Your assignment
If a line in the records below contains the word "Democracy", copy it out.

(Stored items)
★ ★ ★ ★ ★
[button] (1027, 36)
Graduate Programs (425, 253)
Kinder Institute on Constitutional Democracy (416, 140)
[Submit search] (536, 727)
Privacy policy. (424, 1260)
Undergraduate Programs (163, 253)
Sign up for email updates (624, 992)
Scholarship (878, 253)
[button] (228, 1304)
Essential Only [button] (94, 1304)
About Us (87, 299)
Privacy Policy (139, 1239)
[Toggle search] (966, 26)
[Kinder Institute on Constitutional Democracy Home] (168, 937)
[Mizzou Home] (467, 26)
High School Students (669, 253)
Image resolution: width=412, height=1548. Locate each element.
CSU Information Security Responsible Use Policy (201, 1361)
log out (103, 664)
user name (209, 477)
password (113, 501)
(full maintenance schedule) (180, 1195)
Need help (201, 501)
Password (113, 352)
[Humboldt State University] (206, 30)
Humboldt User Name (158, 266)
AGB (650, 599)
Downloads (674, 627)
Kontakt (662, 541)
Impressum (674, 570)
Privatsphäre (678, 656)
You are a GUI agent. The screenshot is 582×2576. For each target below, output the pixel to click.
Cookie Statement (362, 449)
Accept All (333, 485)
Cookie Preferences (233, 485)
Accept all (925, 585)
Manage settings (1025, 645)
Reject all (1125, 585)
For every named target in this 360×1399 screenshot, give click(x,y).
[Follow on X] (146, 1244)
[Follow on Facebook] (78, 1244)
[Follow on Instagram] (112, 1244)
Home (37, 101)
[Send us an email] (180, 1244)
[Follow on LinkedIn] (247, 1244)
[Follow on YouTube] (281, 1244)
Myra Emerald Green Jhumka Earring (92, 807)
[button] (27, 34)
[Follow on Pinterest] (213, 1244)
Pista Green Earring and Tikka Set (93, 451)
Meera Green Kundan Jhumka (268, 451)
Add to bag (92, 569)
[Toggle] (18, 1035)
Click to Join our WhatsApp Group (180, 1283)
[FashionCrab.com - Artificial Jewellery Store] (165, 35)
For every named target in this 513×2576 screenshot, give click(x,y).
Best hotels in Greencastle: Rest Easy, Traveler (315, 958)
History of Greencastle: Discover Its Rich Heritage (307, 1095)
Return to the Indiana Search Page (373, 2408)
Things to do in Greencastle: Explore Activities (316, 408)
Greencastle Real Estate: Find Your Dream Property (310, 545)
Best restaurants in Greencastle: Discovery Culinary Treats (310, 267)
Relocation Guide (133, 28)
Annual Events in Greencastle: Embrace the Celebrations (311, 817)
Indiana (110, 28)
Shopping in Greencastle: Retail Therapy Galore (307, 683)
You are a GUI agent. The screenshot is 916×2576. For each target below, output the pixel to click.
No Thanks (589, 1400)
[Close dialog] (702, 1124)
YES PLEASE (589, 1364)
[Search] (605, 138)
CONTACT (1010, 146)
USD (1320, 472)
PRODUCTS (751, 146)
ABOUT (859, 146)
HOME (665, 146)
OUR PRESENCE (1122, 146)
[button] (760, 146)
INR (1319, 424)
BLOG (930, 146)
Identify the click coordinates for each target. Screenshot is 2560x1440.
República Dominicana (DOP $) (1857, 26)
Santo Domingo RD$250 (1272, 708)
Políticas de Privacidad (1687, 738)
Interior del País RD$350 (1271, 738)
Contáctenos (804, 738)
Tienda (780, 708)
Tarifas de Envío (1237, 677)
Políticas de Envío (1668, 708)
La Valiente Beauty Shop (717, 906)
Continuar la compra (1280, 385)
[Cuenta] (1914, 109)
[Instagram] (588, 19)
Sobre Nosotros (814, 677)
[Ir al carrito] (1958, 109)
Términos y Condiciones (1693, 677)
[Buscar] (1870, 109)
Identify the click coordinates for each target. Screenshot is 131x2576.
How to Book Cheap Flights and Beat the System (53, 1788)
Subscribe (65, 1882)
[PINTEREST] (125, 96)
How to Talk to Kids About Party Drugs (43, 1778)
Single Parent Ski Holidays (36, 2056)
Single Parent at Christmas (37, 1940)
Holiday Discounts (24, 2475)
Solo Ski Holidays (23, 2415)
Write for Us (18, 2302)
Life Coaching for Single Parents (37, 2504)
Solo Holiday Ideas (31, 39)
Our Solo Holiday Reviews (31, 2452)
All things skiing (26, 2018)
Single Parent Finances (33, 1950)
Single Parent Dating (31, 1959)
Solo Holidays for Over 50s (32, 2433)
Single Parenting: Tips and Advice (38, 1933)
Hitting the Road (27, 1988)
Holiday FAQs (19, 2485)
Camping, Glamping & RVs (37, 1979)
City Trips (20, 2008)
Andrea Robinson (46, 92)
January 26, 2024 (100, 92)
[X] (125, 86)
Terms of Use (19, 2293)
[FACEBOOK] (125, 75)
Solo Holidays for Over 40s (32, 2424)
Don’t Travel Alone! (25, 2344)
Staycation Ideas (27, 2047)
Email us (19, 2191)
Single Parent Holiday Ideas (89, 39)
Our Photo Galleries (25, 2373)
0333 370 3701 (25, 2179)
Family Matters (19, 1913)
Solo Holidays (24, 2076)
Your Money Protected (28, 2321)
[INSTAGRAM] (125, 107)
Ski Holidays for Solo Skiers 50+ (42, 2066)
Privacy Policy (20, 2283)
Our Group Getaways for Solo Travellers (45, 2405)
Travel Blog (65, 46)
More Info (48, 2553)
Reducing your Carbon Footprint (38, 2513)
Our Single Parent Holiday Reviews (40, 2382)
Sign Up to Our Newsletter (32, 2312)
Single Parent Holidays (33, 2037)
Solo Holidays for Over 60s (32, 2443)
★ ★ ★ ★ ★
Task answer
Kinder Institute on Constitutional Democracy (416, 140)
[Kinder Institute on Constitutional Democracy Home] (168, 937)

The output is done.